Extract provided
=====
On immigration

Contrary to what anyone else says, its hard being an immigrant in Canada. Yes, we do have the easiest process and highest percentages – we’ve been applauded for our easy access, immigrant friendly, “mosaic” of a society, where you can eat pasta and quinoa and spring rolls and curry with baklava for dessert. In fact, in one day I went from eating a hot dog from a street stand for lunch to a blood sacrificial yak at night. True story.

However, many (myself included) would agree that this so-called “mosaic”, or “tossed salad” – please insert as many allusions to the type of “diversity” involved as you like – only really benefits those who aren’t part of the salad. You know, the people eating it. This is primarily the reason why whenever you walk into a Korean barbecue there’s some preppy white boy with Asian girlfriend at hand, gulping down bucket loads of fake kimchi while his future in-laws watch with delight.

“Honey, this kimchi is AWESOME.” *checks out other Asian girls at the bar*

I’m only partially kidding. And also, it is appropriate that they refer to us as a “tossed salad” because you know, ASIANS DON’T EAT SALAD. Yes, that’s true as well, despite the “citrus” salads you get at all you can eat sushi restaurants. You are being fooled!

Anyway, I will not talk about food for this whole post, although that would be good. Maybe I should start a foodie blog and join the legions.
=====
Study material
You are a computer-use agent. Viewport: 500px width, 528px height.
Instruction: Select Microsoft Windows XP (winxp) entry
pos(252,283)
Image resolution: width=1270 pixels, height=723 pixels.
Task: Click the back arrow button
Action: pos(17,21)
=====
Assigned task
In the post on immigration, rewrite the part that opens with the words "I’m only partially" and closes with "are being fooled!", substituting "dim sum" for "sushi".

Answer for the task
I’m only partially kidding. And also, it is appropriate that they refer to us as a “tossed salad” because you know, ASIANS DON’T EAT SALAD. Yes, that’s true as well, despite the “citrus” salads you get at all you can eat dim sum restaurants. You are being fooled!